Search the material below for the string "will". Return every line that holds it.

Start of Record extracts

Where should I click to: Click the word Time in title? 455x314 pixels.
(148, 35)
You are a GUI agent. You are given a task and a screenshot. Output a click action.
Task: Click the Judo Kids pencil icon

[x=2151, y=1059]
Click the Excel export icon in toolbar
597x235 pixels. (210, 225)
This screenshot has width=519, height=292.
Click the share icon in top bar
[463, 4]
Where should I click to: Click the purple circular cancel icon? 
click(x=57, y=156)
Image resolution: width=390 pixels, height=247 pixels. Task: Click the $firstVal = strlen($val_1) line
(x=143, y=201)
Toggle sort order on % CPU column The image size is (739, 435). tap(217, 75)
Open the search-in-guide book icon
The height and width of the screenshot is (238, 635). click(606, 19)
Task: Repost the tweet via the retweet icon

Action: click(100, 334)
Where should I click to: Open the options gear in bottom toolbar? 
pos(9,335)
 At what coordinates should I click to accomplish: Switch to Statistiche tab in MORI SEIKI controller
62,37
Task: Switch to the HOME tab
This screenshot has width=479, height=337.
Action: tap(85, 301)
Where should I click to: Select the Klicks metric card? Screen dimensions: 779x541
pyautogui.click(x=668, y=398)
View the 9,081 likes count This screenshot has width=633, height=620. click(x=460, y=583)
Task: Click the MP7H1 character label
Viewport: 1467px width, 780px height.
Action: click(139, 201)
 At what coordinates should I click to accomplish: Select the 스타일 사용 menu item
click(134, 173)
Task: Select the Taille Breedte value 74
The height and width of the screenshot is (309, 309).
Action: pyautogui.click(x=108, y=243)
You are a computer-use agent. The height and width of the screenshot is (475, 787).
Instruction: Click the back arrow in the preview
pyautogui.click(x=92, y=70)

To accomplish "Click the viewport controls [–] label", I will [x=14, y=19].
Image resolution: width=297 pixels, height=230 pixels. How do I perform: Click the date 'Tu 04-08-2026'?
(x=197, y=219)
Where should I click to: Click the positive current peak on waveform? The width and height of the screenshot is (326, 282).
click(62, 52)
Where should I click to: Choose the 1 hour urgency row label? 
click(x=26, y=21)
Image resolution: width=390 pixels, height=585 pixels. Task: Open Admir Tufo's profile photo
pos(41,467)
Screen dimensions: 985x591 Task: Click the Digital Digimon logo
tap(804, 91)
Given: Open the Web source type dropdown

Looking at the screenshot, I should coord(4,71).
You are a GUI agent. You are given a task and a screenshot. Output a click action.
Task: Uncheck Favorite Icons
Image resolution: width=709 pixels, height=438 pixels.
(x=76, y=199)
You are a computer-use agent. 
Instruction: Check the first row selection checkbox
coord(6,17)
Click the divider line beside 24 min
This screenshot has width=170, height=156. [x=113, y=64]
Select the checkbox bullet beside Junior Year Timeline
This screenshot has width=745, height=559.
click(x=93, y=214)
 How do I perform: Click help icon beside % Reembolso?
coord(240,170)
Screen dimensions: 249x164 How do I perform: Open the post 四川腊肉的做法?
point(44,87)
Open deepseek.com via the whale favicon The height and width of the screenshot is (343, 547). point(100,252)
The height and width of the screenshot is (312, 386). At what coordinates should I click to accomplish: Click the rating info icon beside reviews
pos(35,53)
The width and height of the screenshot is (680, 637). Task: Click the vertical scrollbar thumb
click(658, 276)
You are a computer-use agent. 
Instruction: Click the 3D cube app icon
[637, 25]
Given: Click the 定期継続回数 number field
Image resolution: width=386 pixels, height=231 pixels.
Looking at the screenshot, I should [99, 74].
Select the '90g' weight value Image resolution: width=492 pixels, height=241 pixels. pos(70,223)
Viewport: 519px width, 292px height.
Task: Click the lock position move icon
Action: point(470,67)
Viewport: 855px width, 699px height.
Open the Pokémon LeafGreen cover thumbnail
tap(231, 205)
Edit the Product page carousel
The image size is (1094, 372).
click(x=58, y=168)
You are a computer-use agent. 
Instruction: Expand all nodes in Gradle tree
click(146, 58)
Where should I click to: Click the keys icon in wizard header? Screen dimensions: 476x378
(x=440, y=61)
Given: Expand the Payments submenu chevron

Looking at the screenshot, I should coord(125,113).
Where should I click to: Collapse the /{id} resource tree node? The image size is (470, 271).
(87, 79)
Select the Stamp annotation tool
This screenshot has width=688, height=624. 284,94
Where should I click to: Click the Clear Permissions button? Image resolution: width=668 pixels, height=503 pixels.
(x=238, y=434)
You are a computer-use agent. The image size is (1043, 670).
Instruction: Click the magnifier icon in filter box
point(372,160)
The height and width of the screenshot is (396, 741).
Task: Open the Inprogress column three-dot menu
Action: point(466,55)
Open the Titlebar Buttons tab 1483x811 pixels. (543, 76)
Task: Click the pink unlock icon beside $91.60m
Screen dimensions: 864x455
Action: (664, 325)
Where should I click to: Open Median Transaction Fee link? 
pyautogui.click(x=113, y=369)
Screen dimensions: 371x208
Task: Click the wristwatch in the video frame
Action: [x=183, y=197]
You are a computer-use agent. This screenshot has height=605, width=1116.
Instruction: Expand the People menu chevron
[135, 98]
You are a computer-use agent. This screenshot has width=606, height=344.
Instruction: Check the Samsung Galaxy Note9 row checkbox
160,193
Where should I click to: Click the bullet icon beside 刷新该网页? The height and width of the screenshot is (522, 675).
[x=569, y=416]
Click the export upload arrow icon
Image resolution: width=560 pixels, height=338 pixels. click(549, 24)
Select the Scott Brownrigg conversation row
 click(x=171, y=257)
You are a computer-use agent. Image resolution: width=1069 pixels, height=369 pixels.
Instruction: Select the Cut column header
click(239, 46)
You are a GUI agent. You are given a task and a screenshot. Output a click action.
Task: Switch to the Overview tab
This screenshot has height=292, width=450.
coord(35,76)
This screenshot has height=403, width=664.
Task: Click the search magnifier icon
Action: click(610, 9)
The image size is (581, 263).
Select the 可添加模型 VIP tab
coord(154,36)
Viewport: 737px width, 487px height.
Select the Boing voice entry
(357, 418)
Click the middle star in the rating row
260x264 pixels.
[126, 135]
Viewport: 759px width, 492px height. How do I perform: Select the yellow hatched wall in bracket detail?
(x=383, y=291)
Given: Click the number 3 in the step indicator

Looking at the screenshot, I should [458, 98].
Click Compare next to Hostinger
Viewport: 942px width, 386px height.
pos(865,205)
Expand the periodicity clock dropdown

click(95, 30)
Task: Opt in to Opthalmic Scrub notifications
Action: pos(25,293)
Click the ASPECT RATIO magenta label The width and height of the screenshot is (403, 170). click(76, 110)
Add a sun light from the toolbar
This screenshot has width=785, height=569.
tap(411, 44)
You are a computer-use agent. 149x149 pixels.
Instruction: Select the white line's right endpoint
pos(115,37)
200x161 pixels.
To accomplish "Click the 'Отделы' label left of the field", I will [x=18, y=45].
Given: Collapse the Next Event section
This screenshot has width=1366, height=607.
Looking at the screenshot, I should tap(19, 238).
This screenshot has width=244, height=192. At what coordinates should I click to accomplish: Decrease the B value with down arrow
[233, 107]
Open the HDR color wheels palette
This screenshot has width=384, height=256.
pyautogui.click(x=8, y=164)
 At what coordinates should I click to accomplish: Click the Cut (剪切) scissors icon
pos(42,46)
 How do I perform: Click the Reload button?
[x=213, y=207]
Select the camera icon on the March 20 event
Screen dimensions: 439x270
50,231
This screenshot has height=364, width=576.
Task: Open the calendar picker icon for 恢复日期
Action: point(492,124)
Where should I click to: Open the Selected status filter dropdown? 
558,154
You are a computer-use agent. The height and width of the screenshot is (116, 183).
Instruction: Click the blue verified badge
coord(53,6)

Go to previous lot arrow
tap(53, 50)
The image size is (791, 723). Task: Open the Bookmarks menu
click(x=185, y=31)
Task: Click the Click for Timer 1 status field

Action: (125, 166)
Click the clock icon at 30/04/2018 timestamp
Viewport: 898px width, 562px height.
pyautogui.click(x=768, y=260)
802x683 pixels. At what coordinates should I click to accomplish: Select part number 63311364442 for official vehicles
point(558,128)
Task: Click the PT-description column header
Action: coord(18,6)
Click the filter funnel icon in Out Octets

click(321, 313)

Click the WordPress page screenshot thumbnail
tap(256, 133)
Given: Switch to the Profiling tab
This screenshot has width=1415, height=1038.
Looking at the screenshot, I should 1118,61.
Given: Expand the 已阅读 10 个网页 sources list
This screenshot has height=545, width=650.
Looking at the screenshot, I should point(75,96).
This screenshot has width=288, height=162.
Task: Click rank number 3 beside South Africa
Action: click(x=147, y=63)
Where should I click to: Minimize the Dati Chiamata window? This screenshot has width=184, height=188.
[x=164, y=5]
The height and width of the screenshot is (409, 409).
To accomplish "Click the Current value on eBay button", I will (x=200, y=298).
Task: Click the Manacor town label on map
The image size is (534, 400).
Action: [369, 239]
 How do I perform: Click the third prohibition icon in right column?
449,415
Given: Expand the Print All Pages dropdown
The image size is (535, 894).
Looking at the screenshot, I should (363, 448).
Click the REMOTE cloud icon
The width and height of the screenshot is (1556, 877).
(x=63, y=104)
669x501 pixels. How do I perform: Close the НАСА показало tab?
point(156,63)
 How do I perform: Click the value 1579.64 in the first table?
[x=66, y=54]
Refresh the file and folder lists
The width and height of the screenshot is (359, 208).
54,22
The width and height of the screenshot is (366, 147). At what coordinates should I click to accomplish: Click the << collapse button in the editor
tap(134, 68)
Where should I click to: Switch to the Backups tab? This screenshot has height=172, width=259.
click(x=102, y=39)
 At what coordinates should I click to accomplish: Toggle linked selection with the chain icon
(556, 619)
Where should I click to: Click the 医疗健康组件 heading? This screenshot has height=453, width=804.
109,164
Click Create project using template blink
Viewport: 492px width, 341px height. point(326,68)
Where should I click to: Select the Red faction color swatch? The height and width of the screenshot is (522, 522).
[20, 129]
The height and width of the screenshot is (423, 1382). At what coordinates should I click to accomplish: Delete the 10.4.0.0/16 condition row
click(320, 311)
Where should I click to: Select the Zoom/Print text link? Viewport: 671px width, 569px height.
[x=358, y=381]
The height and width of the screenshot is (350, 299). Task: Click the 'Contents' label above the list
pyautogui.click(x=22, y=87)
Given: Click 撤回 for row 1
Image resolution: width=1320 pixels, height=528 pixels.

End of Record extracts

### Your solution
To accomplish "Click the viewport controls [–] label", I will [x=14, y=19].
To accomplish "Click the 'Отделы' label left of the field", I will [x=18, y=45].
To accomplish "Click the Current value on eBay button", I will (x=200, y=298).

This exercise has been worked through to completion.